Karnaugh Maps (K-Maps)


A visual way to simplify logic expressions
It gives the most simplified form of the expression

Rules to obtain the most simplified expression


Simplification of logic expression using Boolean algebra is awkward because:
it lacks specific rules to predict the most suitable next step in the simplification process
it is difficult to determine whether the simplest form has been achieved.

A Karnaugh map is a graphical method used to obtained the most simplified form of an expression in a standard form (Sum-of-Products or Product-of-Sums).

The simplest form of an expression is the one that has the minimum number of terms with the least number of literals (variables) in each term.

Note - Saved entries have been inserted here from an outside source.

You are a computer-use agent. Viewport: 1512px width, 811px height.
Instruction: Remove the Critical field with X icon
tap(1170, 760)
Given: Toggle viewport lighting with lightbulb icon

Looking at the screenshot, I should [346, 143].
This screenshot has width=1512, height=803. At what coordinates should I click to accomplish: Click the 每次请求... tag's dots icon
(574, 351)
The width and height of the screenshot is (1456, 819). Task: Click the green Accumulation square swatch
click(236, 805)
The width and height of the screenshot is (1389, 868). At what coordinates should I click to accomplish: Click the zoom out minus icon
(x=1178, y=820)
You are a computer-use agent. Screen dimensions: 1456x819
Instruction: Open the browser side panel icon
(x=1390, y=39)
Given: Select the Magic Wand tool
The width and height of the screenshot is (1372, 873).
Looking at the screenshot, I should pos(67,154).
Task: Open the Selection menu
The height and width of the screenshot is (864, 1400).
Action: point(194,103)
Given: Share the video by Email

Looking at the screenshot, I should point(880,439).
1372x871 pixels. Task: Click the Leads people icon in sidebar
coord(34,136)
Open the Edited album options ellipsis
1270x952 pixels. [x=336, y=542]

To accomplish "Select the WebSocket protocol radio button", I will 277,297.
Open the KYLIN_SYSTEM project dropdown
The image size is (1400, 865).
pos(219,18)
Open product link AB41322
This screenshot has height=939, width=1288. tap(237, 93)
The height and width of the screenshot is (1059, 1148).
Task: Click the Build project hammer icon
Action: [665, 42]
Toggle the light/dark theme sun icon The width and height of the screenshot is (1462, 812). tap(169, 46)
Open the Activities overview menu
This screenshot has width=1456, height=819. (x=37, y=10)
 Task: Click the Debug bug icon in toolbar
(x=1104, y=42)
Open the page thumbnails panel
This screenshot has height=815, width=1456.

By simplifying an expression to the one that uses the minimum number of terms, we ensure that the function will be implemented with the minimum number of gates.

By simplifying an expression to the one that uses the least number of literals for each terms, we ensure that the function will be implemented with gates that have the minimum number of inputs. 

Design of combinational digital circuits


Steps to design a combinational digital circuit

From the problem statement derive the truth table
From the truth table derive the unsimplified logic expression
Simplify the logic expression 
From the simplified expression draw the logic circuit

Example: Design a 3-input (A,B,C) digital circuit that will give at its output (X) a logic 1 only if the binary number formed at the input has more ones than zeros.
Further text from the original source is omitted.